FOCR released the white paper in conjunction with its annual meeting this month. It was developed by a group of industry, academic, patient and regulatory participants as part of the organization’s work to support the US Food & Drug Administration’s “Project Optimus” initiative to encourage better dose selection for new cancer therapies. (Also see “Premarket Dose Optimization Precedent In Oncology Likely Not Available Yet” – Pink Sheet, 20 Nov, 2023.)
One key message from the Friends paper is the potential for PROs to help define the “tolerability” of different doses – with the working group stressing the concept as not just quantifying adverse events (“safety”), but rather identifying adverse events that might impact adherence to therapy.
“It is increasingly recognized that any assessment of tolerability in a clinical trial without systematically collecting data about the patient’s experience is incomplete,” the white paper declares. However, the working group continued, there is not yet a clear path towards using those measures in dose optimization.
“A challenge to using PROs in dose-finding studies is that this is a novel approach, and as a result there are not standard methods for how to use and interpret PROs to assist in making decisions about dose,” the paper states. “Despite this, there are a variety of proposals for collecting PROs in early phase trials.”
“Overall, how PRO data are considered in the totality of evidence and how they can contribute to decisions about dosing is not yet fully established and would benefit from additional standards or guidelines,” the paper adds.
“PROs can complement investigator-derived safety information to determine the benefit-risk of different doses, particularly for treatment-related toxicities that are poorly captured by investigator assessment (e.g., low-grade diarrhea, blurry vision that is transient but recurs daily, etc.).

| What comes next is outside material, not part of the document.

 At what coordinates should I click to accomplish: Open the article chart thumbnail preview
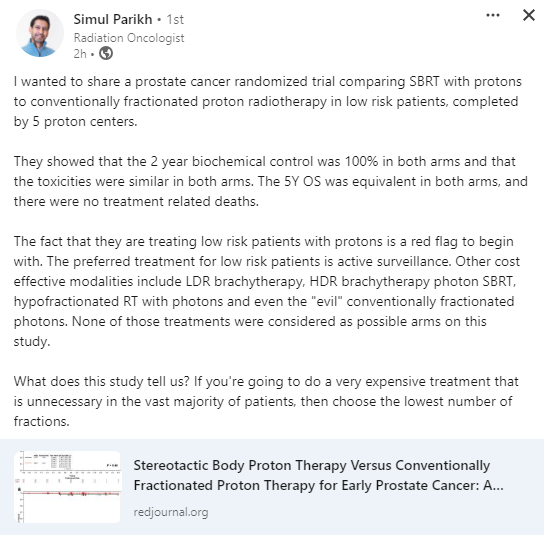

While standards and guidelines are being developed, including PROs in dose-finding studies to optimize dose is encouraged to capture a comprehensive assessment of tolerability.”
The white paper offers three important “considerations” about incorporating PROs into dose finding, including:
The role for ePROs to capture events outside of clinic visits;
Using PROs to manage patients during the trial, rather than simply assessing them at the end; and
There is growing guidance (including from FDA and prior FOCR work) on which PRO items to collect.
During the FOCR meeting, FDA’s Mirat Shah, who serves as the lead on Project Optimus in FDA’s Oncology Center of Excellence, supported use of PROs in dose optimization. “We believe that PRO information collected in early phase clinical trials can be extremely beneficial to both patients and drug makers.”
“Some of the situations where PRO information might be particularly valuable is if a product is associated with chronic symptomatic low-grade toxicities, so things like diarrhea or blurry vision, where it is very difficult to capture the full extent and the impact on a patient’s life in the context of clinic visits,” Shah noted.
Shah also suggested that sponsors can consider collecting PROs at different frequencies as they gain knowledge. “Just like other things like pharmacokinetics may be captured more frequently early on and then spaced out, that is also something that can be done with PROs: to collect them more frequently to understand the onset and trajectory of symptomatic toxicity and then space out that frequency.”
“I do want to add that at the FDA we don’t view PRO information as a replacement for standard safety measures, but rather something that can complement standard safety measurements and enhance our understanding of a patient’s experience on taking that drug,” Shah said.